* **Provided records**:
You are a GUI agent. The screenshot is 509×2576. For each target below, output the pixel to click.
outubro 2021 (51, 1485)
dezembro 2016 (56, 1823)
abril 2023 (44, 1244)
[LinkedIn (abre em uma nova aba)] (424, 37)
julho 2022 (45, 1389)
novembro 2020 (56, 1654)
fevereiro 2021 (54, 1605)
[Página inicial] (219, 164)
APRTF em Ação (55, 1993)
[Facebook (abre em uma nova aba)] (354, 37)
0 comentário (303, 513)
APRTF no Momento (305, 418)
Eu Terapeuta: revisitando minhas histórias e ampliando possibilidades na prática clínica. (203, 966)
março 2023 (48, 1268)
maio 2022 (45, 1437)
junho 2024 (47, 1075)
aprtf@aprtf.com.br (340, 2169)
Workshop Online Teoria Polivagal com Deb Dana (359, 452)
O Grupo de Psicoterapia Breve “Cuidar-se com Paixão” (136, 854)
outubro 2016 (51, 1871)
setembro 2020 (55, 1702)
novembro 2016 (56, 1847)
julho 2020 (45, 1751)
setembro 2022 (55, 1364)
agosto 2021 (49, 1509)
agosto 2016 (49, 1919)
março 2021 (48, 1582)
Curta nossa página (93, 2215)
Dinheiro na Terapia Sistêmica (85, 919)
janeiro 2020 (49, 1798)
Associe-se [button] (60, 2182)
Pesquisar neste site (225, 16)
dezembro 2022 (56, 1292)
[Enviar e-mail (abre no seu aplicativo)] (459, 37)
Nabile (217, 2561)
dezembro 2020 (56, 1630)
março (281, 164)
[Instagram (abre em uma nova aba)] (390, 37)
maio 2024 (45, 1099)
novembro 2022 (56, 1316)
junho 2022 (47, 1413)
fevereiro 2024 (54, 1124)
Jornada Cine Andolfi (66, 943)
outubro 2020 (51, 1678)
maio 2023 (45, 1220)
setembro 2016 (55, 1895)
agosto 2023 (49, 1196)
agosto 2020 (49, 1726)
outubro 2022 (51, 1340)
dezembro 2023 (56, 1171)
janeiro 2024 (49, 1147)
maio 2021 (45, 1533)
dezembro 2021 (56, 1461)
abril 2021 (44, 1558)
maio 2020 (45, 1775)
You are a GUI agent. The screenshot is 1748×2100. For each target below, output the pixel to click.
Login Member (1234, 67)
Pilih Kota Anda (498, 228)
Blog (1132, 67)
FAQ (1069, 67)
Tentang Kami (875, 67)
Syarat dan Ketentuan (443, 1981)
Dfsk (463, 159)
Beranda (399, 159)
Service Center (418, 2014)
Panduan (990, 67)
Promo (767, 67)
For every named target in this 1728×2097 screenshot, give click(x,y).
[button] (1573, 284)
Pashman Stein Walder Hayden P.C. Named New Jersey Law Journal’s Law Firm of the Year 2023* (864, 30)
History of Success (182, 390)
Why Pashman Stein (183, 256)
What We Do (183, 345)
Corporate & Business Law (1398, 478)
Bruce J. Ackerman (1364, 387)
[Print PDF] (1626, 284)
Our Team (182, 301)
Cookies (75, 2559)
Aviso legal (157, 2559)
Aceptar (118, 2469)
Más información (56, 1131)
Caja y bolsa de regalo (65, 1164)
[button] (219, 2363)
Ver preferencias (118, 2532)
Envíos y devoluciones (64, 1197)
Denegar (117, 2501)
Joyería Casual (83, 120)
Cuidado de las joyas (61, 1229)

* **The problem**:
The whole block of data above should be printed again verbatim.

* **Answer section**:
You are a GUI agent. The screenshot is 509×2576. For each target below, output the pixel to click.
outubro 2021 (51, 1485)
dezembro 2016 (56, 1823)
abril 2023 (44, 1244)
[LinkedIn (abre em uma nova aba)] (424, 37)
julho 2022 (45, 1389)
novembro 2020 (56, 1654)
fevereiro 2021 (54, 1605)
[Página inicial] (219, 164)
APRTF em Ação (55, 1993)
[Facebook (abre em uma nova aba)] (354, 37)
0 comentário (303, 513)
APRTF no Momento (305, 418)
Eu Terapeuta: revisitando minhas histórias e ampliando possibilidades na prática clínica. (203, 966)
março 2023 (48, 1268)
maio 2022 (45, 1437)
junho 2024 (47, 1075)
aprtf@aprtf.com.br (340, 2169)
Workshop Online Teoria Polivagal com Deb Dana (359, 452)
O Grupo de Psicoterapia Breve “Cuidar-se com Paixão” (136, 854)
outubro 2016 (51, 1871)
setembro 2020 (55, 1702)
novembro 2016 (56, 1847)
julho 2020 (45, 1751)
setembro 2022 (55, 1364)
agosto 2021 (49, 1509)
agosto 2016 (49, 1919)
março 2021 (48, 1582)
Curta nossa página (93, 2215)
Dinheiro na Terapia Sistêmica (85, 919)
janeiro 2020 (49, 1798)
Associe-se [button] (60, 2182)
Pesquisar neste site (225, 16)
dezembro 2022 (56, 1292)
[Enviar e-mail (abre no seu aplicativo)] (459, 37)
Nabile (217, 2561)
dezembro 2020 (56, 1630)
março (281, 164)
[Instagram (abre em uma nova aba)] (390, 37)
maio 2024 (45, 1099)
novembro 2022 (56, 1316)
junho 2022 (47, 1413)
fevereiro 2024 (54, 1124)
Jornada Cine Andolfi (66, 943)
outubro 2020 (51, 1678)
maio 2023 (45, 1220)
setembro 2016 (55, 1895)
agosto 2023 (49, 1196)
agosto 2020 (49, 1726)
outubro 2022 (51, 1340)
dezembro 2023 (56, 1171)
janeiro 2024 (49, 1147)
maio 2021 (45, 1533)
dezembro 2021 (56, 1461)
abril 2021 (44, 1558)
maio 2020 (45, 1775)
You are a GUI agent. The screenshot is 1748×2100. For each target below, output the pixel to click.
Login Member (1234, 67)
Pilih Kota Anda (498, 228)
Blog (1132, 67)
FAQ (1069, 67)
Tentang Kami (875, 67)
Syarat dan Ketentuan (443, 1981)
Dfsk (463, 159)
Beranda (399, 159)
Service Center (418, 2014)
Panduan (990, 67)
Promo (767, 67)
For every named target in this 1728×2097 screenshot, give click(x,y).
[button] (1573, 284)
Pashman Stein Walder Hayden P.C. Named New Jersey Law Journal’s Law Firm of the Year 2023* (864, 30)
History of Success (182, 390)
Why Pashman Stein (183, 256)
What We Do (183, 345)
Corporate & Business Law (1398, 478)
Bruce J. Ackerman (1364, 387)
[Print PDF] (1626, 284)
Our Team (182, 301)
Cookies (75, 2559)
Aviso legal (157, 2559)
Aceptar (118, 2469)
Más información (56, 1131)
Caja y bolsa de regalo (65, 1164)
[button] (219, 2363)
Ver preferencias (118, 2532)
Envíos y devoluciones (64, 1197)
Denegar (117, 2501)
Joyería Casual (83, 120)
Cuidado de las joyas (61, 1229)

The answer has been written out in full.